Edita Gruberova ist ein Stimmphänomen: Die Sängerin steht seit über 40 Jahren auf den Bühnen der Welt, war zum Zeitpunkt dieses Mitschnitts fast 63 Jahre alt. Und doch konnte man bisher praktisch keine wesentliche Änderung der Stimme feststellen - das Flöten-Timbre blieb immer erhalten, die Stimme intonationssicher und fokussiert, scheinbar alterslos. Ihre große Marotte, die von unten angesungenen Töne ("scooping") hat sie in den letzten Jahren sogar reduziert.
In diesem Mitschnitt von Gruberovas Bühnendebüt als Lucrezia Borgia (die Rolle hatte sie bisher nur konzertant gesungen) in München ist erstmals eine deutliche Veränderung zu hören: Die Stimme ist dünner, zarter geworden. Vor allem aber hat sie hörbare Probleme mit sehr hohen Zielnoten, die sie nur mit Mühe und nicht immer ganz erreicht. In der Finalarie gehen ihr dann schlicht die Pferde durch: Die tiefen Passagen werden mehr gesprochen oder sogar gerülpst als gesungen, und der Schlusston ist ein gellender Schrei. Dieser gemischte Eindruck mag auf eine Indisposition zurück zu führen sein. Hoffen wir es. Das Vergnügen an diesem Mitschnitt wird dadurch allerdings etwas relativiert. Als Interpretin ist sie aber immer noch ganz groß.
Die übrigen Protagonisten dieser Aufführung der Münchener Oper sind erstklassig und in Topform:
Der junge slovakische Tenor Pavol Breslik ist nicht nur optisch ein überzeugender jugendlicher Held. Mit seinen weichen, flexible Stimme mit dem metallischen Kern ist für die Rolle des heimlichen Sohnes der Borgia, Gennaro eine Idealbesetzung. Ähnliches gilt für Franco Vassallo als Don Alfonso d'Este. Der Sänger bringt sowohl optisch als auch musikalisch die nötige Präsenz mit, um den aus Eifersucht mordlüsternen Ehemann der Borgia glaubhaft darzustellen. Alice Coote schließlich singt die Hosenrolle des Maffio Orsini, des besten Freundes des Gennaro, darstellerisch intensiv und musikalisch gut.

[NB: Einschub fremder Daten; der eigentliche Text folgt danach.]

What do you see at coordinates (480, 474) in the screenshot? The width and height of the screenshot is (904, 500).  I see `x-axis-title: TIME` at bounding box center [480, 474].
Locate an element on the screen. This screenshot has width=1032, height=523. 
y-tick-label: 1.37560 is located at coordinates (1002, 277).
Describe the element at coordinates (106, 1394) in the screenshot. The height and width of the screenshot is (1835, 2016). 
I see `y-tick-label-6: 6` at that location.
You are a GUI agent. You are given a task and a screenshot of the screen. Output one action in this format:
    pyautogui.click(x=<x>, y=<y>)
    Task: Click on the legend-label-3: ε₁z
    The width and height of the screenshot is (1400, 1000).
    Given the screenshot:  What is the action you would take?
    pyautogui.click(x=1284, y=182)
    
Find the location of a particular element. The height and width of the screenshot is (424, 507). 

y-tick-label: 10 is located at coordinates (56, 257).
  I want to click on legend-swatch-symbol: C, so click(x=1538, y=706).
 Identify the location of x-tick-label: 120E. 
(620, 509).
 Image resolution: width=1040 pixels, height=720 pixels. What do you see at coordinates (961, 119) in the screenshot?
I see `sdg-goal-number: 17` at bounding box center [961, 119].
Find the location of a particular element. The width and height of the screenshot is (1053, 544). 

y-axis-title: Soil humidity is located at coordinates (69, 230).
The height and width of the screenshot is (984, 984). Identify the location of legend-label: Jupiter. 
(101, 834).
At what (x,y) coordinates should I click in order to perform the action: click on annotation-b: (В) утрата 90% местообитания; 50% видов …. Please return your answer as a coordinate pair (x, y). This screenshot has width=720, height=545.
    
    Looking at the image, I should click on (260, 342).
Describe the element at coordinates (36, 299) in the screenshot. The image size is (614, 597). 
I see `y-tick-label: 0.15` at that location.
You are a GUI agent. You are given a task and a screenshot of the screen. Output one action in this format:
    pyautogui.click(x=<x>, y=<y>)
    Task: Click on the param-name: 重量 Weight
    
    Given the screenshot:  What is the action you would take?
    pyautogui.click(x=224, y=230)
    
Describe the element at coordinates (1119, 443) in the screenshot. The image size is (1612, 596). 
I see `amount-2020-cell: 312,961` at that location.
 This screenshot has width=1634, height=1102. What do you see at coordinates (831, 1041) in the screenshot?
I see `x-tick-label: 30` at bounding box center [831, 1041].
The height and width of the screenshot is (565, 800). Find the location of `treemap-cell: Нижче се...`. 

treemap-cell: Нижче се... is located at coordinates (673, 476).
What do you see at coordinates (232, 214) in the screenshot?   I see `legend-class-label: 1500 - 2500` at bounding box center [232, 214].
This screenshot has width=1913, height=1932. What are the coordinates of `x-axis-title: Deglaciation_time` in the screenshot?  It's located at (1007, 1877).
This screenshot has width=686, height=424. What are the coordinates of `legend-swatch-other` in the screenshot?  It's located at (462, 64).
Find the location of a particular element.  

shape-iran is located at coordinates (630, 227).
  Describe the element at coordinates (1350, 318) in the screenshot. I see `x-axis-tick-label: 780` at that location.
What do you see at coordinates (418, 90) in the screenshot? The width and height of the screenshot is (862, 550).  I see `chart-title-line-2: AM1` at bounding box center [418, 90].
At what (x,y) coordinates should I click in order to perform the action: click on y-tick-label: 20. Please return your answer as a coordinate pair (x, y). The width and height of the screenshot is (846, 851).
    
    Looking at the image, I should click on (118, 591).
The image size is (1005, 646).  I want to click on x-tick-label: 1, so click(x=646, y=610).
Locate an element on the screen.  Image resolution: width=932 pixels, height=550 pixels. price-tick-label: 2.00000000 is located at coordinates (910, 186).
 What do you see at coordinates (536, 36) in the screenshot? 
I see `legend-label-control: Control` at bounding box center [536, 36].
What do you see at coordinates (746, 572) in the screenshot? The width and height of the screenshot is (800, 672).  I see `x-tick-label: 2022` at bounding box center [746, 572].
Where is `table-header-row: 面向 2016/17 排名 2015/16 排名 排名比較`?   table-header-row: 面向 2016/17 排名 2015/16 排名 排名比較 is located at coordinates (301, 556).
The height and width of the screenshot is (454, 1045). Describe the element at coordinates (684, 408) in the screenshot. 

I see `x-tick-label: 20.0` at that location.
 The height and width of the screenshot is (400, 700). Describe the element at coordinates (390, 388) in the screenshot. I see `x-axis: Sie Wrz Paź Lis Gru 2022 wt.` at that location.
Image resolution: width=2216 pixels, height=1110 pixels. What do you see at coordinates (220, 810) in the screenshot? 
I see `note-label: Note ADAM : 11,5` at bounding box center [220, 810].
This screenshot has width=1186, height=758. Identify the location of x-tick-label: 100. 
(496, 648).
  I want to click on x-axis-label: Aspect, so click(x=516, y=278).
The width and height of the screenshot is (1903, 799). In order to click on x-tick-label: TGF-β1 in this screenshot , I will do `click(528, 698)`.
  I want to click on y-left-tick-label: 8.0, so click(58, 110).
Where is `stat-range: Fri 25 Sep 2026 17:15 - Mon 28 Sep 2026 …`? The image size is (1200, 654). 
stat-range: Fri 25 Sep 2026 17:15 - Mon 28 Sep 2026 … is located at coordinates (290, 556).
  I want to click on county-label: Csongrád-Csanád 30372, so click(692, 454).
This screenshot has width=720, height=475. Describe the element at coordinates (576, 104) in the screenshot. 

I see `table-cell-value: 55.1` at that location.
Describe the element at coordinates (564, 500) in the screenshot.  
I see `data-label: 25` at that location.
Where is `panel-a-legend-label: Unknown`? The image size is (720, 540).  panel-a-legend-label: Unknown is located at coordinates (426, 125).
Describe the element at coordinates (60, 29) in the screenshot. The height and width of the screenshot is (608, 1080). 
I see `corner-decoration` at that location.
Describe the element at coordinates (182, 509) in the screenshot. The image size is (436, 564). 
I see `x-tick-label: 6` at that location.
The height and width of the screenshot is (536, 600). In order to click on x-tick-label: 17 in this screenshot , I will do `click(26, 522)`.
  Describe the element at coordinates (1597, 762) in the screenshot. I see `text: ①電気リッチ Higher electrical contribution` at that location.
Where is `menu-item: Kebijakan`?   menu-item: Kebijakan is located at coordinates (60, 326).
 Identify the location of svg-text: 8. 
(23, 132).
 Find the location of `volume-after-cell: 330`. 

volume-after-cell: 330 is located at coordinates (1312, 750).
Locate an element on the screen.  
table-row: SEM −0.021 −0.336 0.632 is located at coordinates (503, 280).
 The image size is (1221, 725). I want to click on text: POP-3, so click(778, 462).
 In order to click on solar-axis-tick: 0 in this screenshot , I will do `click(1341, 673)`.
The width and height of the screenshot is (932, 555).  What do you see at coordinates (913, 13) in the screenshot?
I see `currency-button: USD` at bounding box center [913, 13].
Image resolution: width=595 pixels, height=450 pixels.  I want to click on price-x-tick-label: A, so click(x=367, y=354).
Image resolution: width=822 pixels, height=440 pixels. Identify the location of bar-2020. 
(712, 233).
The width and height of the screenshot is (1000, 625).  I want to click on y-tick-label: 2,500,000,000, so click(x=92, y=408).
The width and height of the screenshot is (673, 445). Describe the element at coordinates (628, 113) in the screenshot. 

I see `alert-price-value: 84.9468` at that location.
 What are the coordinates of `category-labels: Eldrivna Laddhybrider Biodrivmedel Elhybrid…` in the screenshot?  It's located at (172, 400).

Leider verzichtet sie auf Variationen in der zweiten Strophe des berühmten Trinklieds - ein kleiner Wermutstropfen. Auch alle Nebenrollen sind sehr gut besetzt.
Bertrand de Billy leitet das Orchester der Bayerischen Staatsoper einfühlsam und temperamentvoll.
Regisseur Christof Loy musste sich in München für seine Inszenierung einige Buhrufe anhören - zu Unrecht, wie ich finde: Lucrezia Borgia ist nicht einfach spannend auf die Bühne zu bringen, weil das ganze Stück bei Nacht spielt und eigentlich eine ziemlich abenteuerliche Räuberpistole ist. Loy arbeitet beim Bühnenbild mit einfachen Mitteln - einer grauen Wand mit dem Namen "Lucrezia Borgia" in großen Lettern, die während des Stückes langsam nach links weggeschoben wird, bis nur noch "Orgia" zu lesen ist, sowie einigen für die Handlung nötigen Möbeln. Das erlaubt Loy, den Fokus ganz auf die Personen zu setzen, und davon macht er ausführlich Gebrauch und konzentriert alles auf die Psyche der Personen, insbesondere der Titelheldin, die als einzige auch Farbe zeigen darf. Eine spannende Inszenierung.
Wäre Gruberova besser in Form gewesen, würde ich sagen eine der Opern-DVDs des Jahres. Auch so aber ist sie sehr hörens- und sehenswert.